>>
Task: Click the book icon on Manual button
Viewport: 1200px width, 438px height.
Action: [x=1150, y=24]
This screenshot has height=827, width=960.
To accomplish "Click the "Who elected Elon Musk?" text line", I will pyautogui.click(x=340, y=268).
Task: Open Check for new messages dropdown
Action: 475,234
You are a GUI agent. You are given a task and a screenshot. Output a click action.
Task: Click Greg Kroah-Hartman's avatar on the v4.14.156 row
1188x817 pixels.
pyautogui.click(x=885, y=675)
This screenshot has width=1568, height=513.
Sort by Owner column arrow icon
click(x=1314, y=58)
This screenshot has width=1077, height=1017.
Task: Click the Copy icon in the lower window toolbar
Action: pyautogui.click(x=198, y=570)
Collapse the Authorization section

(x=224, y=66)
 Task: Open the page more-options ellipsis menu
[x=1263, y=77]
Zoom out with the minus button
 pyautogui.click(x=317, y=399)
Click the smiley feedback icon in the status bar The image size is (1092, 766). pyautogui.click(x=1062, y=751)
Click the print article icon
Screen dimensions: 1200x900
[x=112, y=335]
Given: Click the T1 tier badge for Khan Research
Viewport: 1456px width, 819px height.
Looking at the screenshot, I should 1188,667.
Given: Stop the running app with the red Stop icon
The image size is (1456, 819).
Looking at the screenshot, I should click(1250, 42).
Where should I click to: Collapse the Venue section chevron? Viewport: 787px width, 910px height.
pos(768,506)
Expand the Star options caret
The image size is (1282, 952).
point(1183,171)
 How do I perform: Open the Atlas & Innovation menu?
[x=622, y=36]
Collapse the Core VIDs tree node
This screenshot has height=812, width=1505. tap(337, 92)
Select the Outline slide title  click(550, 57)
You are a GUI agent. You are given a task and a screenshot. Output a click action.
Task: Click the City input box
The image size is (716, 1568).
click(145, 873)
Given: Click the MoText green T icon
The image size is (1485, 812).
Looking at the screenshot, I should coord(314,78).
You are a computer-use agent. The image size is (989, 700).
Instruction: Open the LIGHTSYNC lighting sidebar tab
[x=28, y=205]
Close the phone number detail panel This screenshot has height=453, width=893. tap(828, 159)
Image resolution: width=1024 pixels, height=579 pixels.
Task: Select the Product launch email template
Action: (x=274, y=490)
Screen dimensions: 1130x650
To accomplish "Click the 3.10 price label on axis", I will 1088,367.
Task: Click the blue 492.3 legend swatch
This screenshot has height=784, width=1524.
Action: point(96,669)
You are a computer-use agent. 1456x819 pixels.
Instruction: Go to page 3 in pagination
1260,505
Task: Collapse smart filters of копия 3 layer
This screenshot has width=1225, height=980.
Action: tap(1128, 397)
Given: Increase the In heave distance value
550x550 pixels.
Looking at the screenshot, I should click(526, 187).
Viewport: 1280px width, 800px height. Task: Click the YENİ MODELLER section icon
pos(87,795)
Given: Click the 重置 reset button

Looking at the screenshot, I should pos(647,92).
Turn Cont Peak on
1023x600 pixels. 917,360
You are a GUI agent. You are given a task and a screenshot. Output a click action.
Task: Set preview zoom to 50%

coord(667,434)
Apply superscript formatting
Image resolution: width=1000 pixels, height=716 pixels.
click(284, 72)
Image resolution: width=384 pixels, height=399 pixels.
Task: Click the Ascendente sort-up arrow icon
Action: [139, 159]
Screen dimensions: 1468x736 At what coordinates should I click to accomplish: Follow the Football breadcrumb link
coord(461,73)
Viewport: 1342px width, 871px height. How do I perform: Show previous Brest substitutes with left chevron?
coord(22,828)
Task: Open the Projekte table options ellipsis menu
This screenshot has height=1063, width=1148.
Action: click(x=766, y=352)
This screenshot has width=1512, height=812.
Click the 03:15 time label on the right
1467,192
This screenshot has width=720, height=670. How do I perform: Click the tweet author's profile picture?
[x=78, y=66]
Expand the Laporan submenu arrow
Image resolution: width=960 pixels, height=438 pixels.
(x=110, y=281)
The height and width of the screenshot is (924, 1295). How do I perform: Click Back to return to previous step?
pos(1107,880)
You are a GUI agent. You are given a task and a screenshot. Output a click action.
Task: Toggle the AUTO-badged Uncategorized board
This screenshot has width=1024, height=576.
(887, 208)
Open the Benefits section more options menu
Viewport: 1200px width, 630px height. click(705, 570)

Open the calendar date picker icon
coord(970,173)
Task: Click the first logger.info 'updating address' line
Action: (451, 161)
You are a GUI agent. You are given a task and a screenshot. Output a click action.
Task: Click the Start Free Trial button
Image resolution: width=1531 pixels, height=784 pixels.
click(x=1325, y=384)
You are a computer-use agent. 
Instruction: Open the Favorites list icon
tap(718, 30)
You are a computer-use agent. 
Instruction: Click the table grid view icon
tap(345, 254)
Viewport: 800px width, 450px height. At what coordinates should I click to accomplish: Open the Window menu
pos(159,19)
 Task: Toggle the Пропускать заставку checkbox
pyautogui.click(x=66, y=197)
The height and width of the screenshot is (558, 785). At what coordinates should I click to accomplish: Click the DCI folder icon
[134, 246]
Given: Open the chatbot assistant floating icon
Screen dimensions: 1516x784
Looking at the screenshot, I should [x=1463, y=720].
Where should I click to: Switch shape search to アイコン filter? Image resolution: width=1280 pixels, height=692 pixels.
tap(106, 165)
<<
Rewrite all of the data above, changing "GUI agent" to "interface agent" wherever it occurs. Keep everything else the same.

» **EXERCISE ANSWER**:
Task: Click the book icon on Manual button
Viewport: 1200px width, 438px height.
Action: [x=1150, y=24]
This screenshot has height=827, width=960.
To accomplish "Click the "Who elected Elon Musk?" text line", I will pyautogui.click(x=340, y=268).
Task: Open Check for new messages dropdown
Action: 475,234
You are a interface agent. You are given a task and a screenshot. Output a click action.
Task: Click Greg Kroah-Hartman's avatar on the v4.14.156 row
1188x817 pixels.
pyautogui.click(x=885, y=675)
This screenshot has width=1568, height=513.
Sort by Owner column arrow icon
click(x=1314, y=58)
This screenshot has width=1077, height=1017.
Task: Click the Copy icon in the lower window toolbar
Action: pyautogui.click(x=198, y=570)
Collapse the Authorization section

(x=224, y=66)
 Task: Open the page more-options ellipsis menu
[x=1263, y=77]
Zoom out with the minus button
 pyautogui.click(x=317, y=399)
Click the smiley feedback icon in the status bar The image size is (1092, 766). pyautogui.click(x=1062, y=751)
Click the print article icon
Screen dimensions: 1200x900
[x=112, y=335]
Given: Click the T1 tier badge for Khan Research
Viewport: 1456px width, 819px height.
Looking at the screenshot, I should 1188,667.
Given: Stop the running app with the red Stop icon
The image size is (1456, 819).
Looking at the screenshot, I should click(1250, 42).
Where should I click to: Collapse the Venue section chevron? Viewport: 787px width, 910px height.
pos(768,506)
Expand the Star options caret
The image size is (1282, 952).
point(1183,171)
 How do I perform: Open the Atlas & Innovation menu?
[x=622, y=36]
Collapse the Core VIDs tree node
This screenshot has height=812, width=1505. tap(337, 92)
Select the Outline slide title  click(550, 57)
You are a interface agent. You are given a task and a screenshot. Output a click action.
Task: Click the City input box
The image size is (716, 1568).
click(145, 873)
Given: Click the MoText green T icon
The image size is (1485, 812).
Looking at the screenshot, I should coord(314,78).
You are a computer-use agent. The image size is (989, 700).
Instruction: Open the LIGHTSYNC lighting sidebar tab
[x=28, y=205]
Close the phone number detail panel This screenshot has height=453, width=893. tap(828, 159)
Image resolution: width=1024 pixels, height=579 pixels.
Task: Select the Product launch email template
Action: (x=274, y=490)
Screen dimensions: 1130x650
To accomplish "Click the 3.10 price label on axis", I will 1088,367.
Task: Click the blue 492.3 legend swatch
This screenshot has height=784, width=1524.
Action: point(96,669)
You are a computer-use agent. 1456x819 pixels.
Instruction: Go to page 3 in pagination
1260,505
Task: Collapse smart filters of копия 3 layer
This screenshot has width=1225, height=980.
Action: tap(1128, 397)
Given: Increase the In heave distance value
550x550 pixels.
Looking at the screenshot, I should click(526, 187).
Viewport: 1280px width, 800px height. Task: Click the YENİ MODELLER section icon
pos(87,795)
Given: Click the 重置 reset button

Looking at the screenshot, I should pos(647,92).
Turn Cont Peak on
1023x600 pixels. 917,360
You are a interface agent. You are given a task and a screenshot. Output a click action.
Task: Set preview zoom to 50%

coord(667,434)
Apply superscript formatting
Image resolution: width=1000 pixels, height=716 pixels.
click(284, 72)
Image resolution: width=384 pixels, height=399 pixels.
Task: Click the Ascendente sort-up arrow icon
Action: [139, 159]
Screen dimensions: 1468x736 At what coordinates should I click to accomplish: Follow the Football breadcrumb link
coord(461,73)
Viewport: 1342px width, 871px height. How do I perform: Show previous Brest substitutes with left chevron?
coord(22,828)
Task: Open the Projekte table options ellipsis menu
This screenshot has height=1063, width=1148.
Action: click(x=766, y=352)
This screenshot has width=1512, height=812.
Click the 03:15 time label on the right
1467,192
This screenshot has width=720, height=670. How do I perform: Click the tweet author's profile picture?
[x=78, y=66]
Expand the Laporan submenu arrow
Image resolution: width=960 pixels, height=438 pixels.
(x=110, y=281)
The height and width of the screenshot is (924, 1295). How do I perform: Click Back to return to previous step?
pos(1107,880)
You are a interface agent. You are given a task and a screenshot. Output a click action.
Task: Toggle the AUTO-badged Uncategorized board
This screenshot has width=1024, height=576.
(887, 208)
Open the Benefits section more options menu
Viewport: 1200px width, 630px height. click(705, 570)

Open the calendar date picker icon
coord(970,173)
Task: Click the first logger.info 'updating address' line
Action: (451, 161)
You are a interface agent. You are given a task and a screenshot. Output a click action.
Task: Click the Start Free Trial button
Image resolution: width=1531 pixels, height=784 pixels.
click(x=1325, y=384)
You are a computer-use agent. 
Instruction: Open the Favorites list icon
tap(718, 30)
You are a computer-use agent. 
Instruction: Click the table grid view icon
tap(345, 254)
Viewport: 800px width, 450px height. At what coordinates should I click to accomplish: Open the Window menu
pos(159,19)
 Task: Toggle the Пропускать заставку checkbox
pyautogui.click(x=66, y=197)
The height and width of the screenshot is (558, 785). At what coordinates should I click to accomplish: Click the DCI folder icon
[134, 246]
Given: Open the chatbot assistant floating icon
Screen dimensions: 1516x784
Looking at the screenshot, I should [x=1463, y=720].
Where should I click to: Switch shape search to アイコン filter? Image resolution: width=1280 pixels, height=692 pixels.
tap(106, 165)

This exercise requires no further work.